* [YOUR TASK]: From first line to last, retype the data exactly.

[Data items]
---
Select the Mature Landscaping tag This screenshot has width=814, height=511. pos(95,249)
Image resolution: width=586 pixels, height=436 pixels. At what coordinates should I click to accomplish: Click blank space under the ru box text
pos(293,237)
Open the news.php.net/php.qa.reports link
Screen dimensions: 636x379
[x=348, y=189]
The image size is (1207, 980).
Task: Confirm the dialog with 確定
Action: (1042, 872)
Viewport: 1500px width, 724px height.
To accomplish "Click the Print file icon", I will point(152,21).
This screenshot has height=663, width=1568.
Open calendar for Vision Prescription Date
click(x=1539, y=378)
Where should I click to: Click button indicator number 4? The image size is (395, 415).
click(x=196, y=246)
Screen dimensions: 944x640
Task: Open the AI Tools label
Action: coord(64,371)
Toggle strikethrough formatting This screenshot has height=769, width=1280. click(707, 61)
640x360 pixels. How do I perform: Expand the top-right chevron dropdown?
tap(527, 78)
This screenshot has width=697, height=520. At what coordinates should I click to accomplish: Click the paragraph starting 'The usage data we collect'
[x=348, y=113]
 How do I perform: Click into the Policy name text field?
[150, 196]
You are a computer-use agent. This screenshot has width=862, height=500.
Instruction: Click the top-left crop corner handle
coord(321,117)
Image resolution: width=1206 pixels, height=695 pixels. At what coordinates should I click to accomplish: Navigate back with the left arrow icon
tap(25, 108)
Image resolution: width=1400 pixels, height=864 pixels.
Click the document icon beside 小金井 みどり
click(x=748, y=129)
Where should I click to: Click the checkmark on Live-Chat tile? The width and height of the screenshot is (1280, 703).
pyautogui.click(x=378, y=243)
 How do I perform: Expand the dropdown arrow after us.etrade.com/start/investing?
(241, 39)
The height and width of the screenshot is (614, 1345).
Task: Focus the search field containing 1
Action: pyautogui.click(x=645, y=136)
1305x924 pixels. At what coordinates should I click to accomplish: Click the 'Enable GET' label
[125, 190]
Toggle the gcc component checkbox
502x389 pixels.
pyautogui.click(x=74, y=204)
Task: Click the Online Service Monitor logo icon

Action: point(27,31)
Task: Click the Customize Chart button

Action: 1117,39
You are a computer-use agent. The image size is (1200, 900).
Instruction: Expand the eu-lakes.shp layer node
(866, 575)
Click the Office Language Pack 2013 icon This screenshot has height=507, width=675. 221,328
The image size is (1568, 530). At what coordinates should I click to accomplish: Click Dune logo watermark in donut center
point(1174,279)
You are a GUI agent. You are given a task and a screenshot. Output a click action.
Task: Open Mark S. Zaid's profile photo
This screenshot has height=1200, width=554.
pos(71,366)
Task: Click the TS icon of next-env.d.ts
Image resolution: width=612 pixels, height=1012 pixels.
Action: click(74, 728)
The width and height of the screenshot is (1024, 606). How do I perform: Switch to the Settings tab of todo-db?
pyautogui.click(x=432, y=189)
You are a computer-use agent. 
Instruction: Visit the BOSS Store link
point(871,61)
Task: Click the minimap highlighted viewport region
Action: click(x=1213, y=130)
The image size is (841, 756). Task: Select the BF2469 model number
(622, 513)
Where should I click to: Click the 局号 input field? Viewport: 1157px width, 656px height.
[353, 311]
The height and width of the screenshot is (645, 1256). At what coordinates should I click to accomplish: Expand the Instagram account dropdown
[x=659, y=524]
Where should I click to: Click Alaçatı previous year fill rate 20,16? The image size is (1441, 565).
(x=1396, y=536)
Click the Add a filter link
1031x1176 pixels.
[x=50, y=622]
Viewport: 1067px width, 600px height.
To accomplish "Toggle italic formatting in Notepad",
---
* [RESPONSE TO THIS EXERCISE]:
Select the Mature Landscaping tag This screenshot has width=814, height=511. pos(95,249)
Image resolution: width=586 pixels, height=436 pixels. At what coordinates should I click to accomplish: Click blank space under the ru box text
pos(293,237)
Open the news.php.net/php.qa.reports link
Screen dimensions: 636x379
[x=348, y=189]
The image size is (1207, 980).
Task: Confirm the dialog with 確定
Action: (1042, 872)
Viewport: 1500px width, 724px height.
To accomplish "Click the Print file icon", I will point(152,21).
This screenshot has height=663, width=1568.
Open calendar for Vision Prescription Date
click(x=1539, y=378)
Where should I click to: Click button indicator number 4? The image size is (395, 415).
click(x=196, y=246)
Screen dimensions: 944x640
Task: Open the AI Tools label
Action: coord(64,371)
Toggle strikethrough formatting This screenshot has height=769, width=1280. click(707, 61)
640x360 pixels. How do I perform: Expand the top-right chevron dropdown?
tap(527, 78)
This screenshot has width=697, height=520. At what coordinates should I click to accomplish: Click the paragraph starting 'The usage data we collect'
[x=348, y=113]
 How do I perform: Click into the Policy name text field?
[150, 196]
You are a computer-use agent. This screenshot has width=862, height=500.
Instruction: Click the top-left crop corner handle
coord(321,117)
Image resolution: width=1206 pixels, height=695 pixels. At what coordinates should I click to accomplish: Navigate back with the left arrow icon
tap(25, 108)
Image resolution: width=1400 pixels, height=864 pixels.
Click the document icon beside 小金井 みどり
click(x=748, y=129)
Where should I click to: Click the checkmark on Live-Chat tile? The width and height of the screenshot is (1280, 703).
pyautogui.click(x=378, y=243)
 How do I perform: Expand the dropdown arrow after us.etrade.com/start/investing?
(241, 39)
The height and width of the screenshot is (614, 1345).
Task: Focus the search field containing 1
Action: pyautogui.click(x=645, y=136)
1305x924 pixels. At what coordinates should I click to accomplish: Click the 'Enable GET' label
[125, 190]
Toggle the gcc component checkbox
502x389 pixels.
pyautogui.click(x=74, y=204)
Task: Click the Online Service Monitor logo icon

Action: point(27,31)
Task: Click the Customize Chart button

Action: 1117,39
You are a computer-use agent. The image size is (1200, 900).
Instruction: Expand the eu-lakes.shp layer node
(866, 575)
Click the Office Language Pack 2013 icon This screenshot has height=507, width=675. 221,328
The image size is (1568, 530). At what coordinates should I click to accomplish: Click Dune logo watermark in donut center
point(1174,279)
You are a GUI agent. You are given a task and a screenshot. Output a click action.
Task: Open Mark S. Zaid's profile photo
This screenshot has height=1200, width=554.
pos(71,366)
Task: Click the TS icon of next-env.d.ts
Image resolution: width=612 pixels, height=1012 pixels.
Action: click(74, 728)
The width and height of the screenshot is (1024, 606). How do I perform: Switch to the Settings tab of todo-db?
pyautogui.click(x=432, y=189)
You are a computer-use agent. 
Instruction: Visit the BOSS Store link
point(871,61)
Task: Click the minimap highlighted viewport region
Action: click(x=1213, y=130)
The image size is (841, 756). Task: Select the BF2469 model number
(622, 513)
Where should I click to: Click the 局号 input field? Viewport: 1157px width, 656px height.
[353, 311]
The height and width of the screenshot is (645, 1256). At what coordinates should I click to accomplish: Expand the Instagram account dropdown
[x=659, y=524]
Where should I click to: Click Alaçatı previous year fill rate 20,16? The image size is (1441, 565).
(x=1396, y=536)
Click the Add a filter link
1031x1176 pixels.
[x=50, y=622]
Viewport: 1067px width, 600px height.
To accomplish "Toggle italic formatting in Notepad",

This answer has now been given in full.